Her biggest challenge, leading a team of men, however, is not gender-related. For O’Sullivan, she challenges herself to inspire her workforce to consistently perform at high standards, above and beyond their perceived limits. “If we, as leaders, figure out how to influence mindsets in a way that instils a culture focused on what matters most, we would overcome one of the biggest hurdles,” she stated with a look of great determination. “As a female leader, I cannot question my ability to lead. I must navigate the space without succumbing to the stereotypical expectation attached to female leadership.”

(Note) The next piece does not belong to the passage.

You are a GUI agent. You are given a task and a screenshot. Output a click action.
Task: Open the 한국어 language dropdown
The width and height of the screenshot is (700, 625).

Bolstered by her philosophy, ‘Work hard and stay humble’, O’Sullivan is very optimistic about the scope for women in her field and believes there are no limits to what they can achieve. “We should go after the jobs we want. With the changing industry, as less men matriculate into universities, more women are embraced in STEM (science, technology, engineering and mathematics) programmes. More companies are also mindful of the gender gap and are acknowledging that women are the brainchild behind many major operations,” she noted.
MAKING A DIFFERENCE
O’Sullivan aims to make a difference in her field by leading with emotional intelligence and nurturing leadership potentials. For her, to get the best out of her team, particularly in moments of crisis, she must proactively neutralise dissonance, and lead with emotional intelligence, ensuring that her team is in a constant state of readiness to perform at a high level, even in a situation of crisis. “Anyone can be technical, but with the fires we fight in the technical field, the team must be glued together,” she said. “Nurturing talent and protecting the core competencies are critical to keeping any business up and running,” O’Sullivan added.
On the issue of equality for women in the workplace, O’Sullivan is of the view that rights such as opportunity and pay should be gender-neutral. She believes, however, that in order to bring more balance to strategic discussions, more women are needed at the board and C-suite levels. She is also adamant that of great importance are the matters that impact us as human beings, irrespective of gender. “Regardless of gender, you can spot leadership potentials – the ones going the extra mile, taking the lead, taking the heat, owning the results, ever learning and applying. True succession planning develops and supports next-level leaders. I want to make a difference here by supporting investment in our people, as we do in our technology,” she said.
While she carries out her role in an industry that demands much of her, O’Sullivan remains a dutiful mother who works to ensure that her work-life integration continues to demonstrate a balance that gives way to big results at work. She is also big on family life and charity. In fact, as she smiled softly, she credited her seven-year-old daughter as the source of her renewed impetus to succeed. Taught from a very tender age that education and excellence in performance were “roots” to success, O’Sullivan recalled watching her parents pour their limited resources into her and her six other siblings to ensure that they achieved at a high level in school.
As her career advances, she makes time to provide support to individuals in need as her way of expressing gratitude and giving back.